Quais têm sido as suas maiores dores de cabeça ao treinar o CDUL?

Já há duas agradáveis e desafiantes épocas que treino o CDUL. Um dos desafios é precisamente o facto de estarmos a falar de uma equipa habituada a ganhar e isso exige que eu, conjuntamente com o staff e a direcção, tenhamos de trabalhar constantemente no sentido de fazer com que esses jogadores atinjam o seu potencial, ajudando-os a crescer e desenvolver. Sem desrespeitar as outras equipas, têm havido jogos em que jogámos terrivelmente mal, mas mesmo assim conseguimos ganhar e algumas vezes com pontos de bónus. E isto não faz absolutamente nada pelo desenvolvimento dos jogadores, e mostra que a mediocridade é aceitável e, ainda assim, pode proporcionar resultados. Outro problema é ter de lidar com as expectativas dos jogadores e assegurar um equilíbrio entre os objectivos de curto prazo e a sustentabilidade dos clubes a médio e longo prazo. Temos a sorte de ter uma equipa forte com jogadores com experiência internacional misturados com jovens talentos.
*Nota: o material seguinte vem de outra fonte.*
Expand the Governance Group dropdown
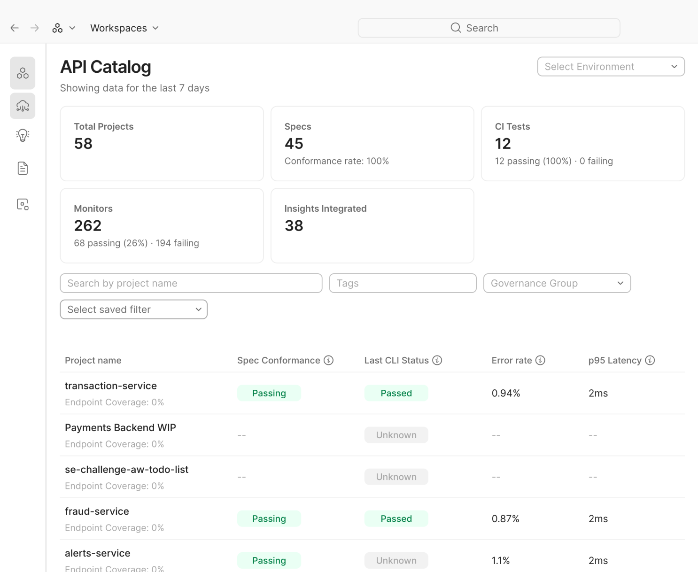 pyautogui.click(x=557, y=283)
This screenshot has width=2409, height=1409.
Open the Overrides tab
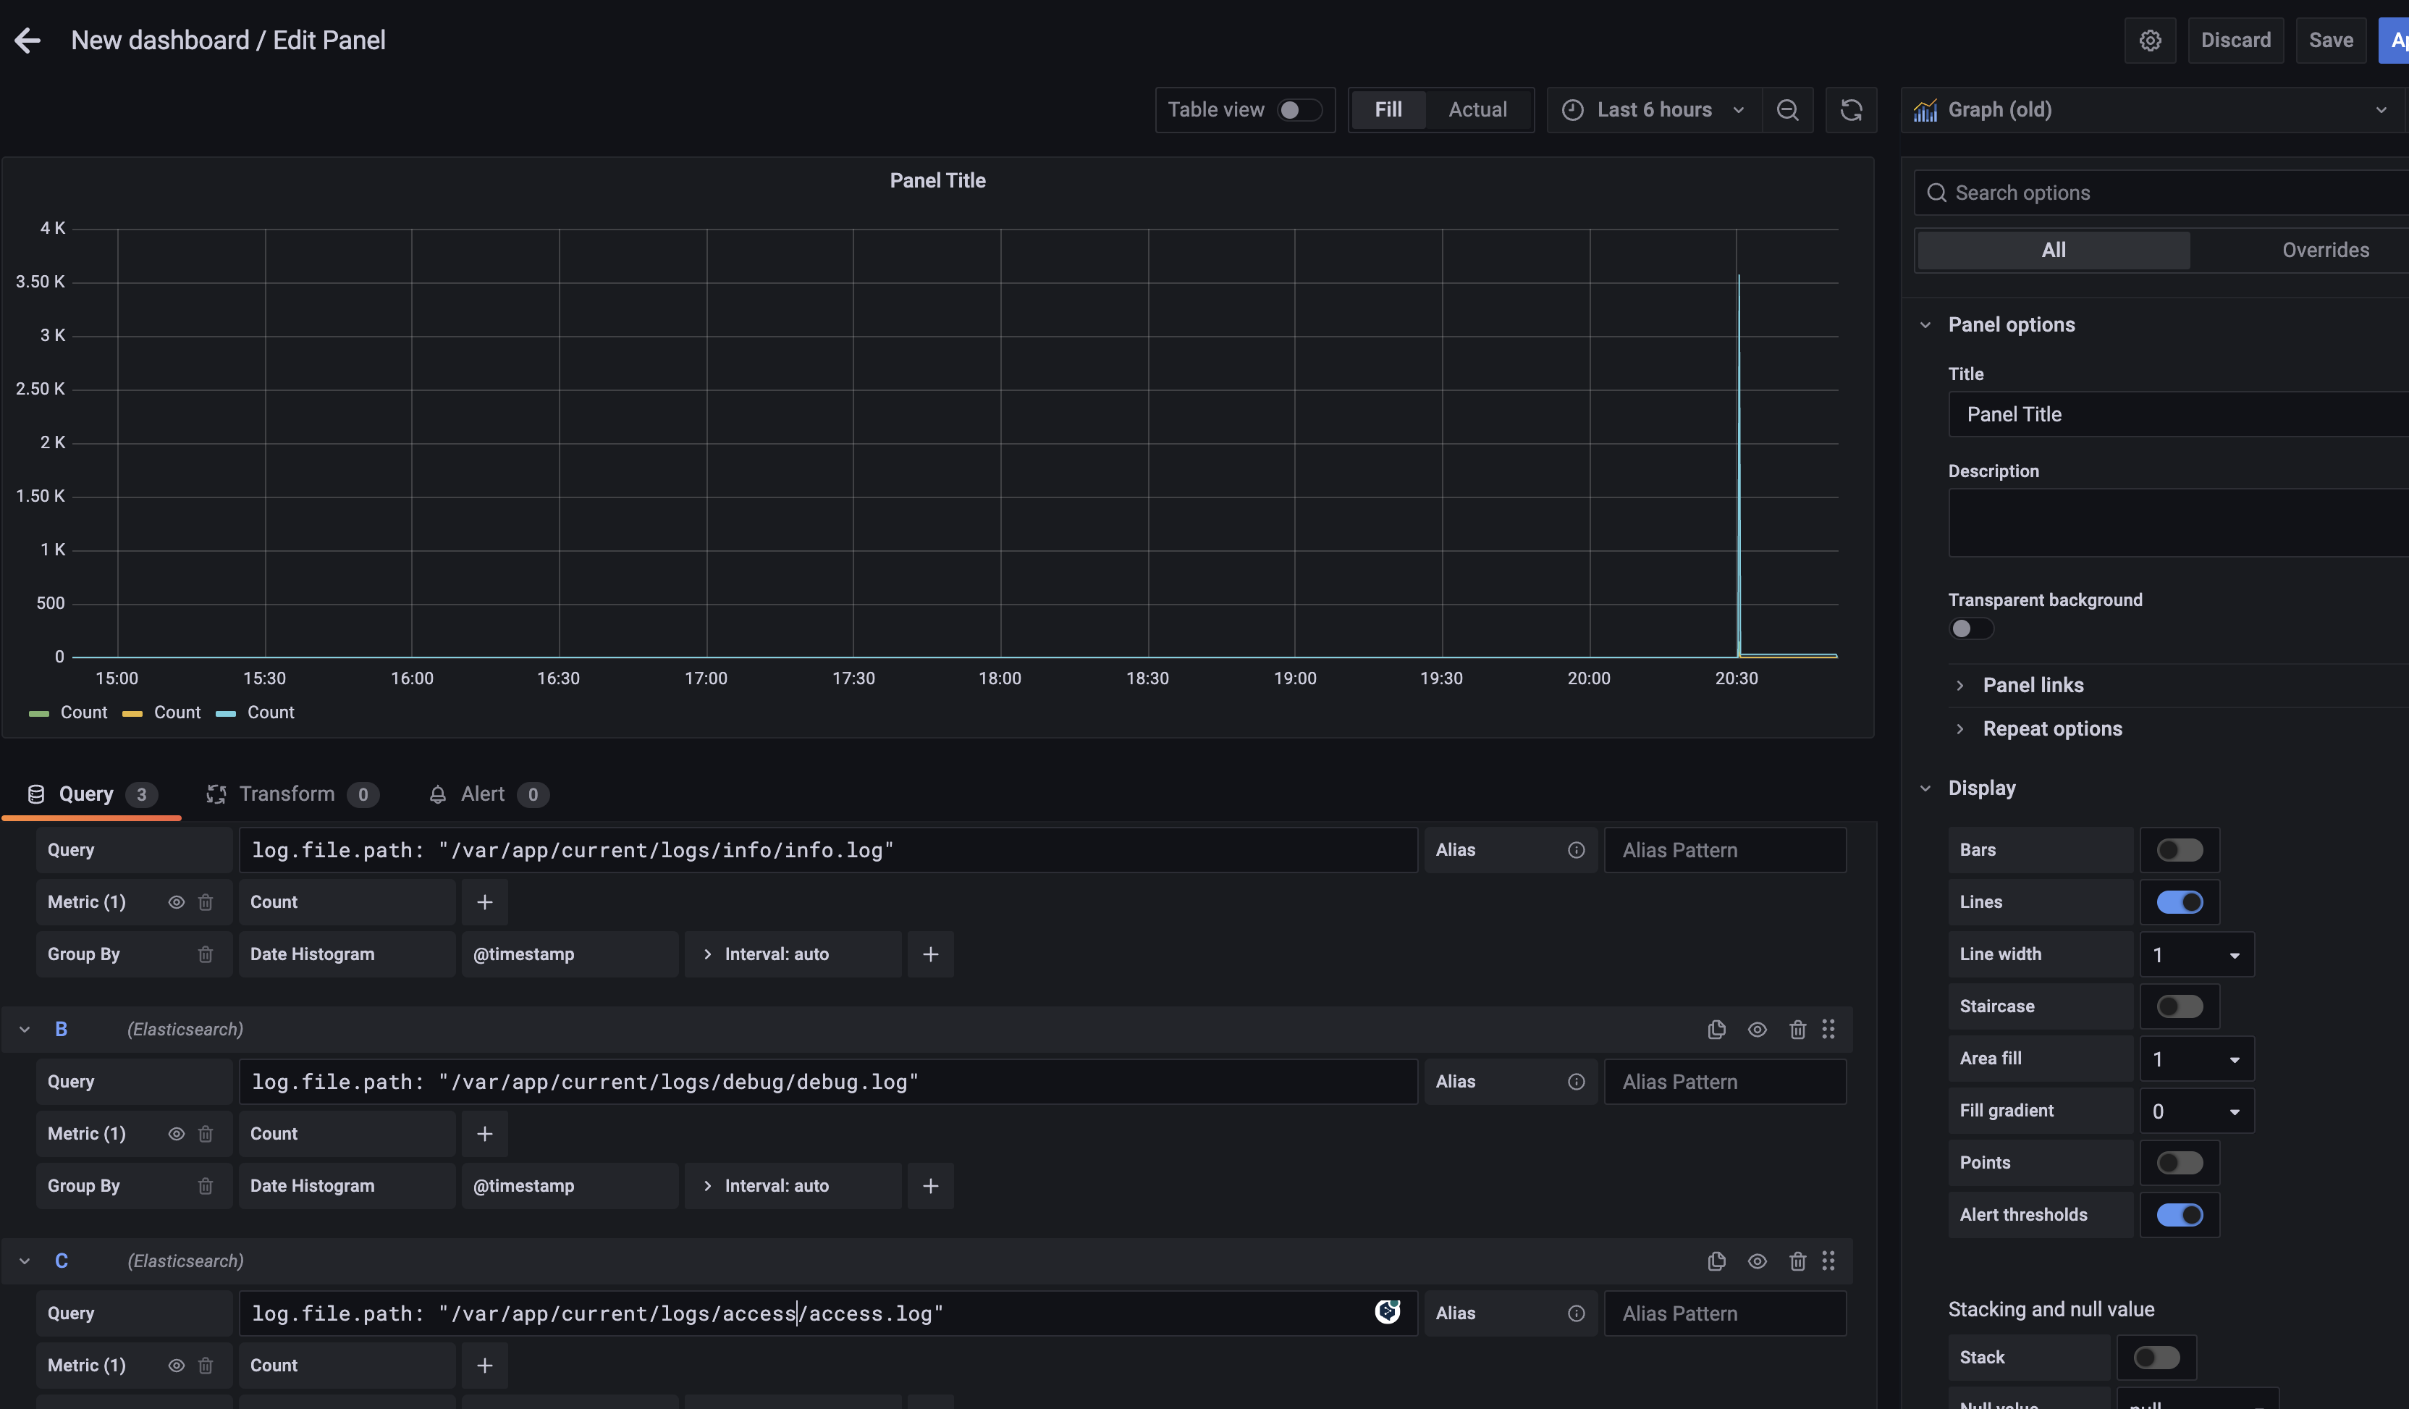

Todos querem jogar e todos têm a possibilidade de realizar um trabalho de qualidade. Por isso estamos sempre a fazer rotatividade nas escolhas e um certo malabarismo nos recursos, de modo a manter todos satisfeitos, mas famintos de melhoria. As dores de cabeça são largamente suplantadas pelo prazer que eu e o restante staff temos. Estamos ansiosos por atingir resultados de qualidade em 2015-16.